- From: Vaclav Barta <vbar@comp.cz>
- Date: Mon, 23 Jun 2008 19:07:39 +0200
- To: Bjoern Hoehrmann <derhoermi@gmx.net>
- Cc: html-tidy@w3.org
On Monday 23 June 2008 18:19:56 Bjoern Hoehrmann wrote: > * Vaclav Barta wrote: > >which obviously not only isn't valid XHTML (and tidy knows that, warns > > about proprietary attributes yet insists on the doctype and namespace > >declarations), but isn't even XML - some synthetised attributes end with a > >colon. > This is actually allowed, it's only the Namespaces in XML Recommendation > that considers this malformed. Well yes, technically, but since XHTML does use namespaces, shouldn't tidy follow the recommendation? > You may be able to turn namespace support > off in your parser and strip the attributes, or ignore them. Further, Not easily - in fact, I don't think I've ever used an XML library with configurable namespace support. I don't doubt they exist, but I don't think they're all that popular - most XML processing is AFAIK namespace-aware these days... > you can use the --drop-proprietary-attributes (or whatever is called) > option to drop them (and other attributes).
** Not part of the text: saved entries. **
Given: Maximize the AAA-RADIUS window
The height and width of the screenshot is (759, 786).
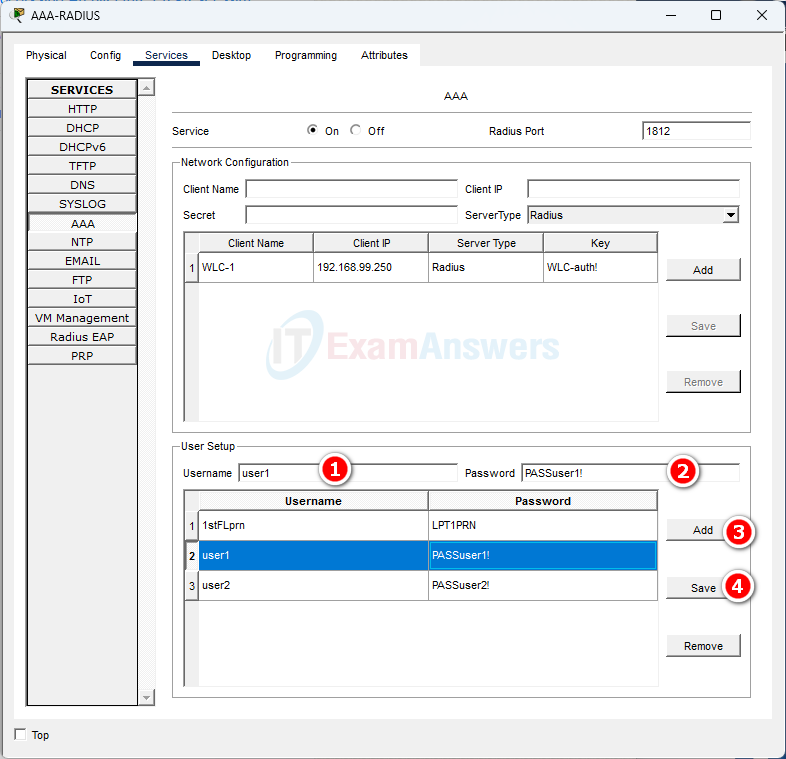Looking at the screenshot, I should [716, 16].
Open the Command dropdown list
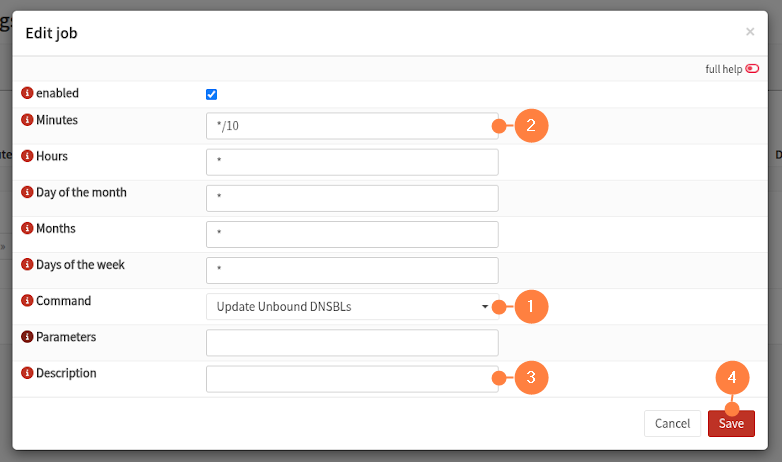Viewport: 782px width, 462px height. (350, 307)
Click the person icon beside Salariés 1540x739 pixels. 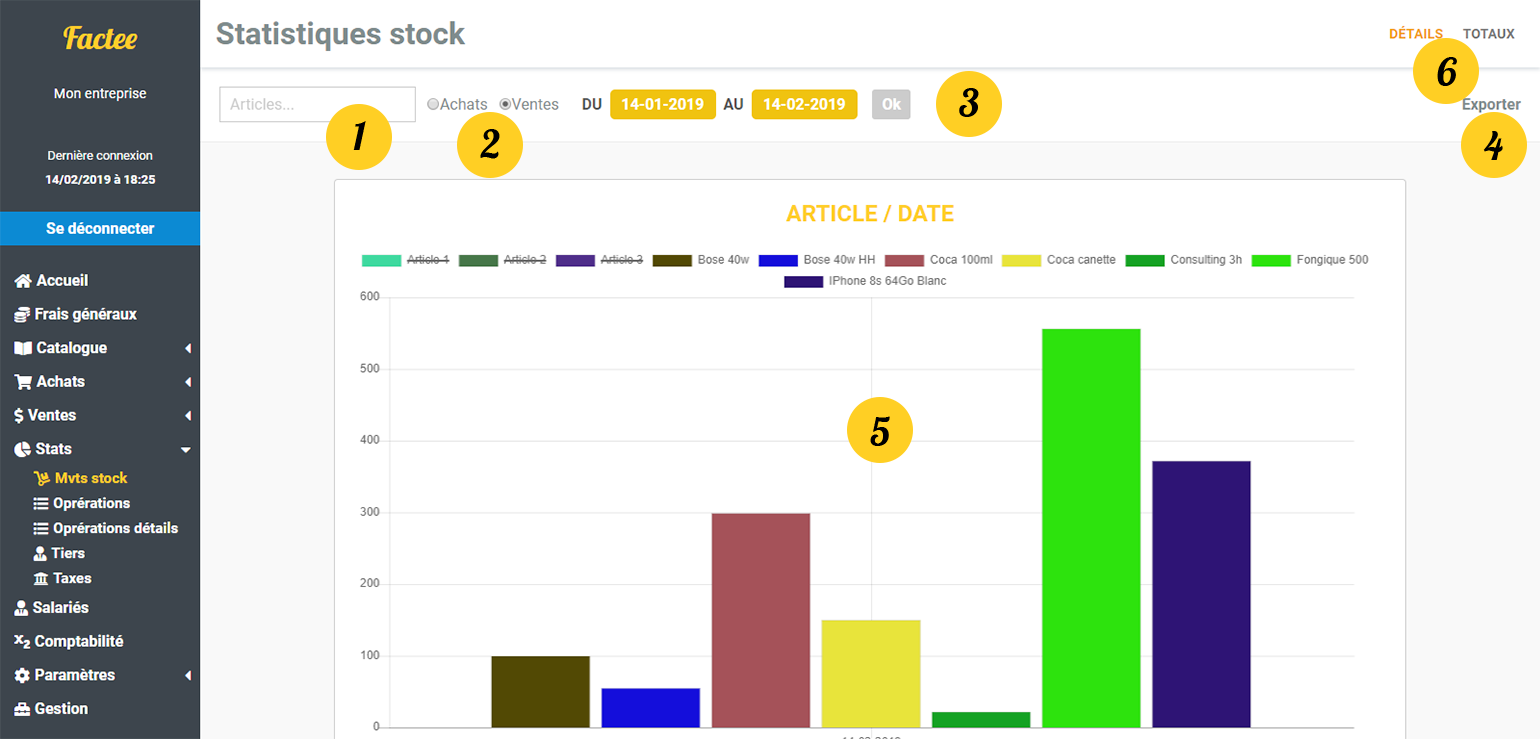point(22,608)
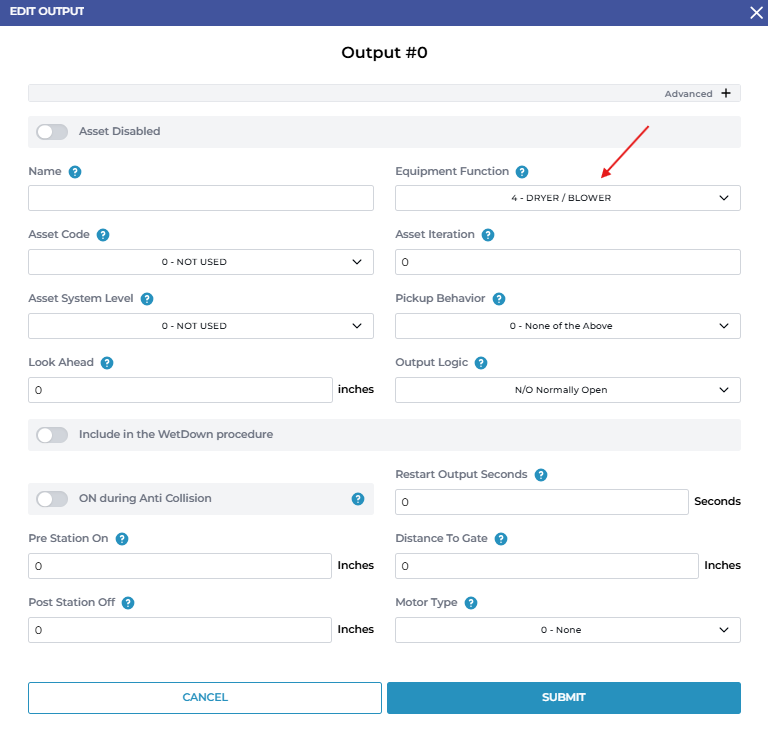768x754 pixels.
Task: Close the Edit Output dialog
Action: (x=756, y=12)
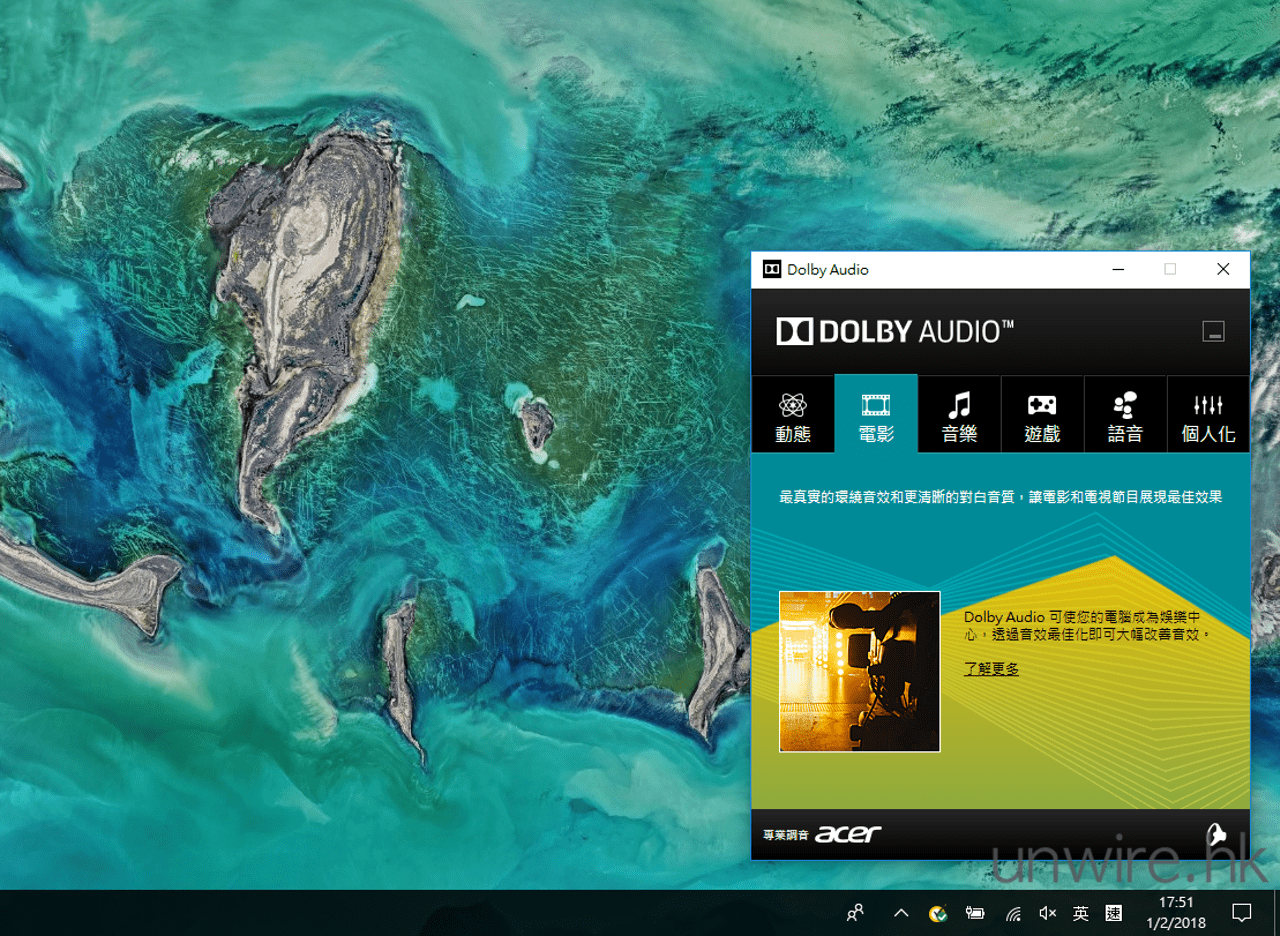This screenshot has height=936, width=1280.
Task: Switch the 英 input language indicator
Action: 1081,913
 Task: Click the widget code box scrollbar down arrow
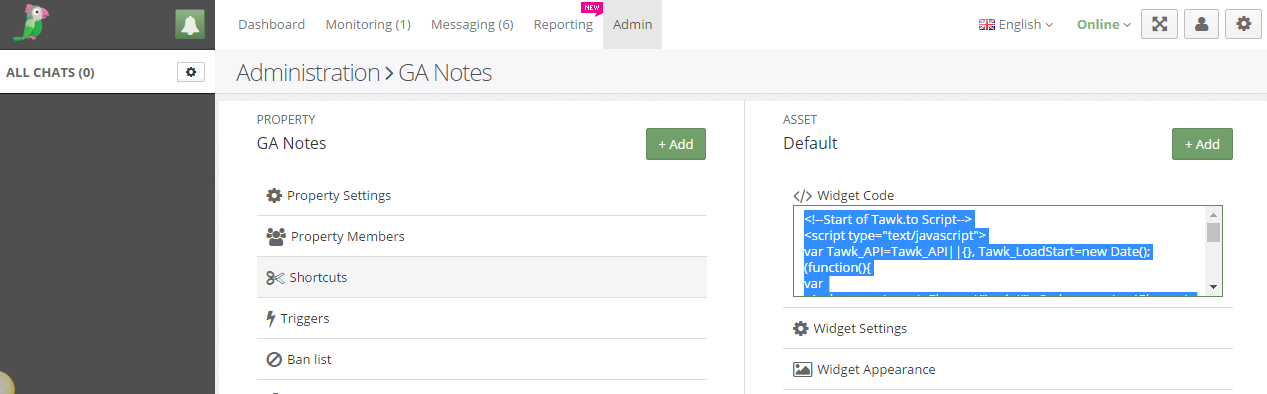[1213, 287]

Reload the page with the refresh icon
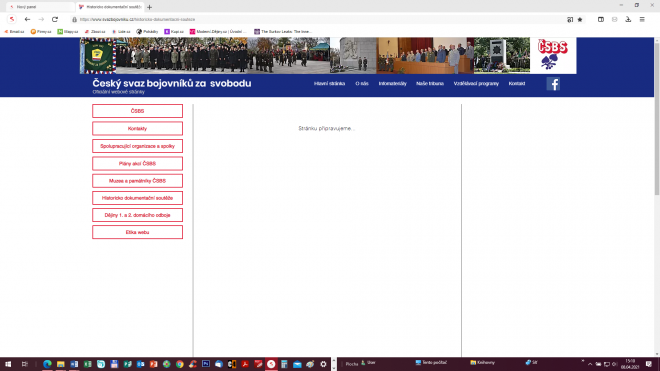(x=55, y=19)
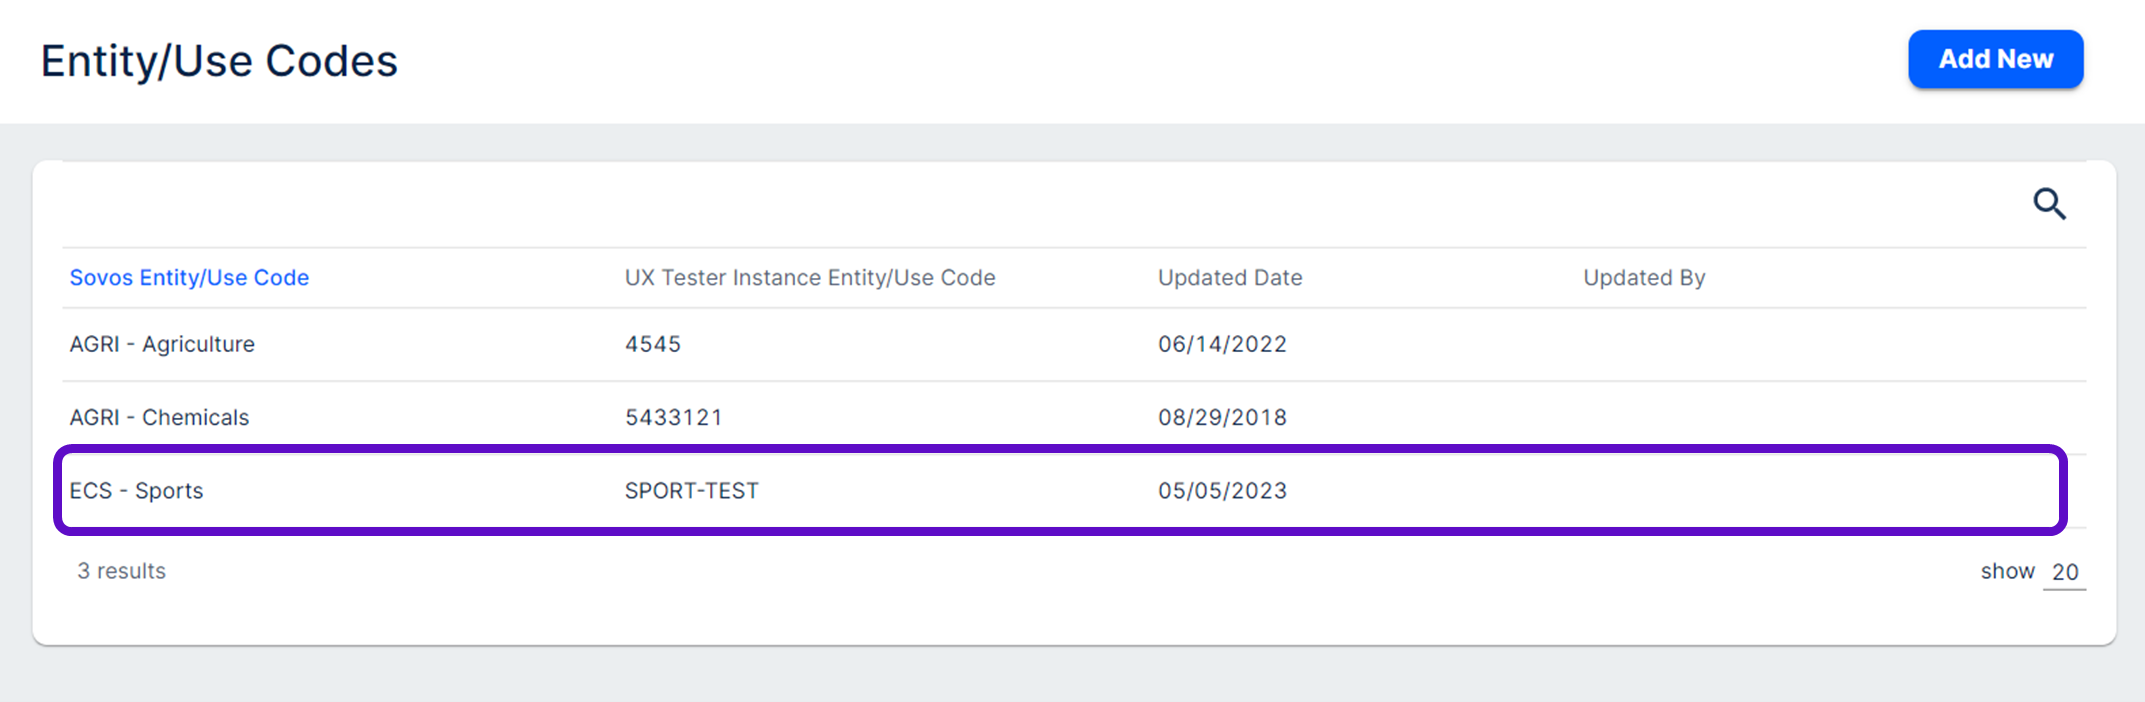Click the search magnifier icon
The image size is (2145, 702).
coord(2049,204)
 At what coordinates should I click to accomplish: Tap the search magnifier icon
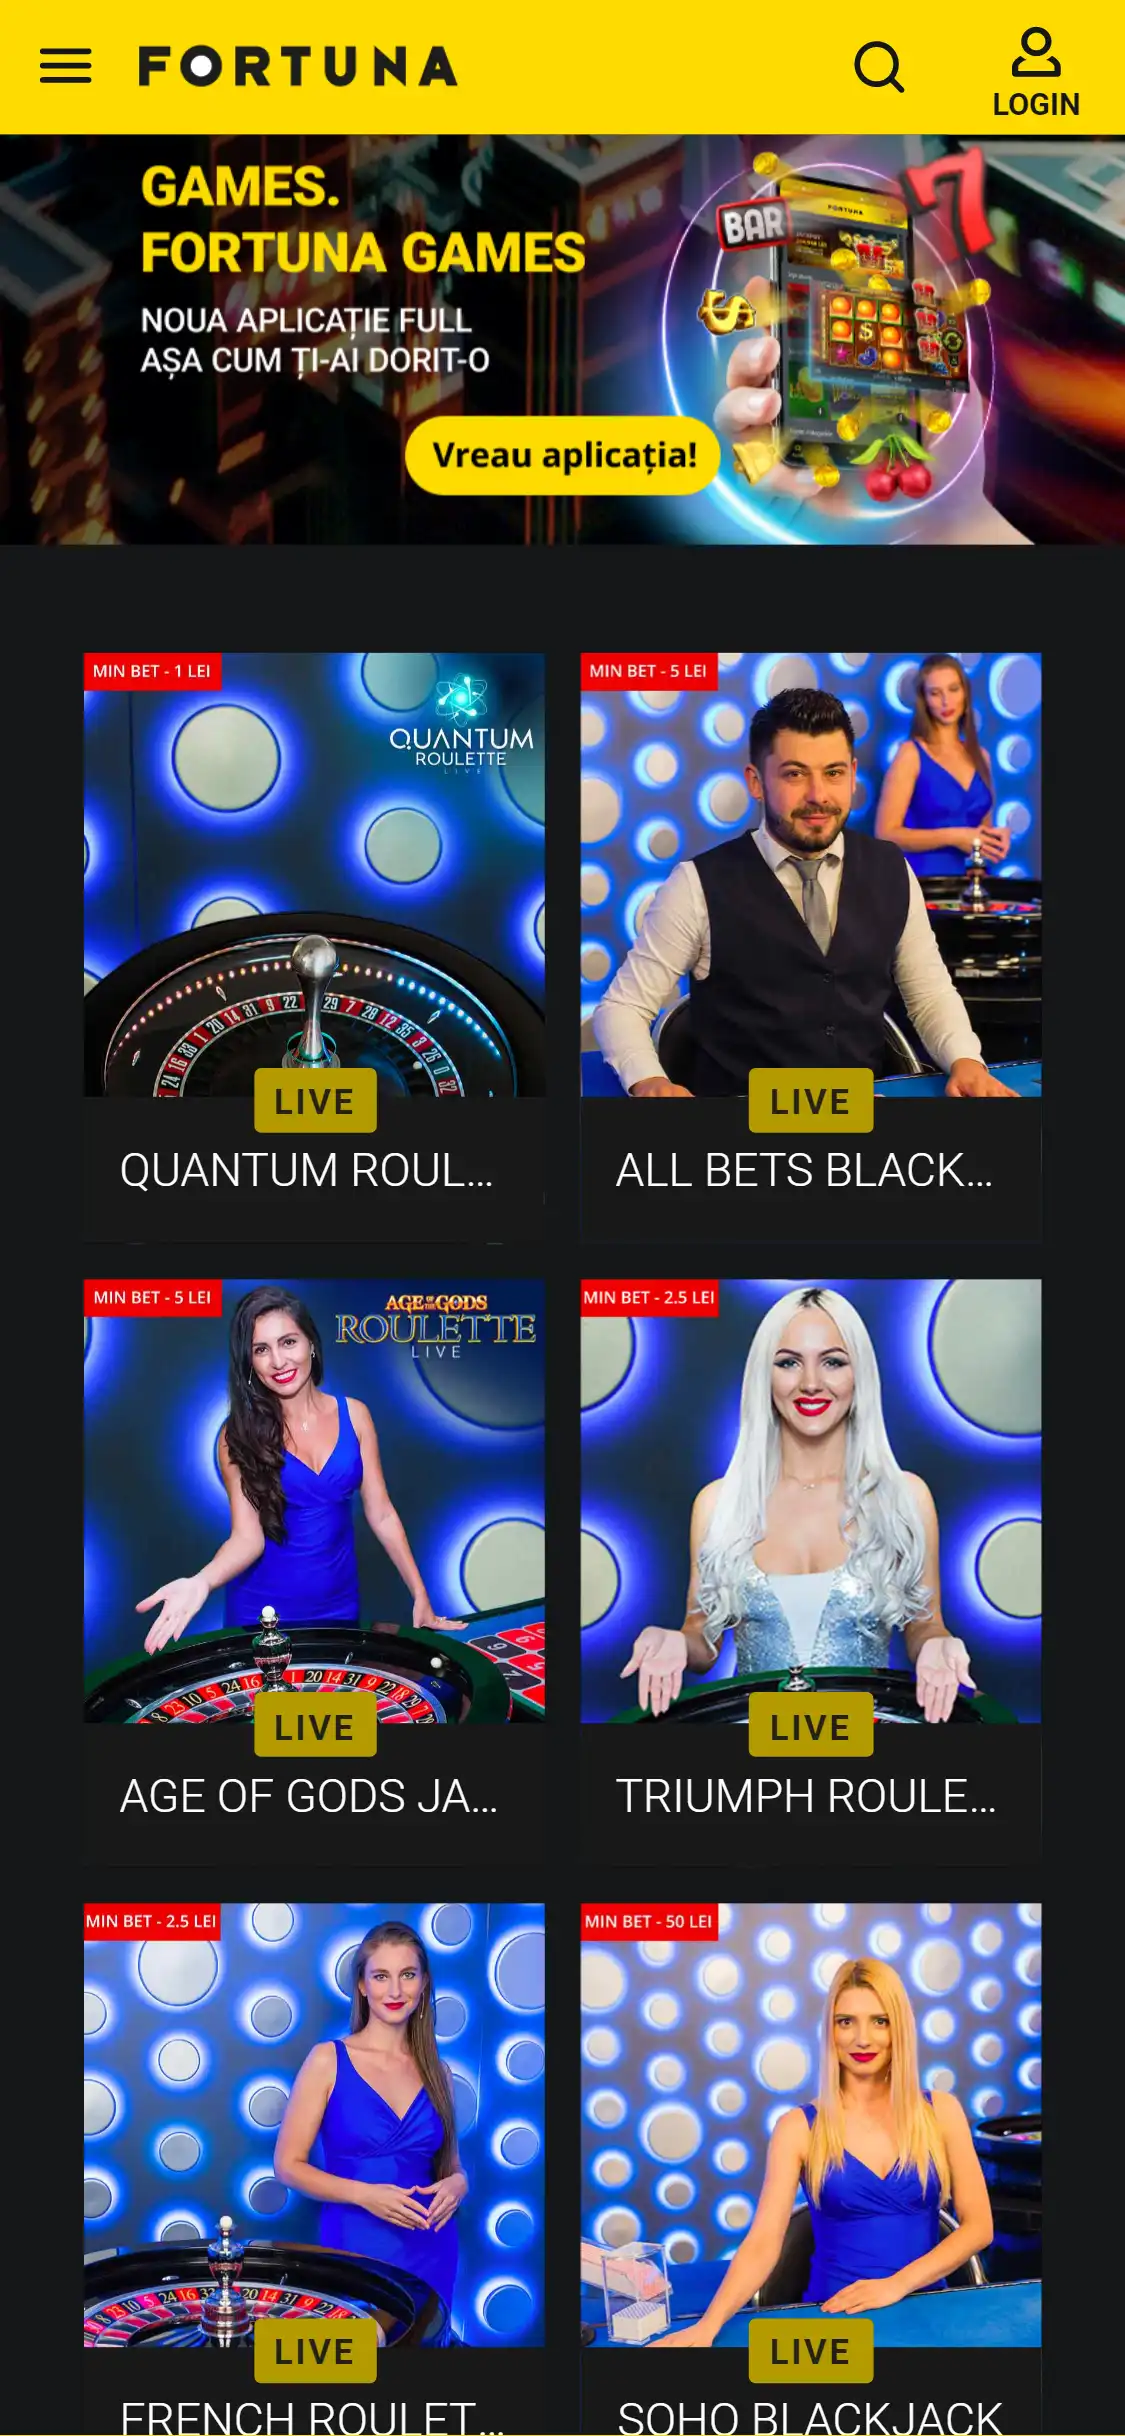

Other than that Tidy has not Well, I don't really want to drop all proprietary attributes - just the unparseable ones... I think the general problem is that HTML Tidy is meant to produce documents with standartized semantics, while I want just the XML syntax (as an input for capturing site-specific semantics later) from it - maybe I'm using the wrong tool... > so many choices here to produce better-formed XML, it could only strip > the attributes. Perhaps that merits some configuration option though. I think asxml should be a totally different option from asxhtml - while XHTML certainly is XML, tidy seems to assume the opposite as well... Bye Vasek -- http://www.mangrove.cz/ Open Source integration
Received on Monday, 23 June 2008 17:08:18 UTC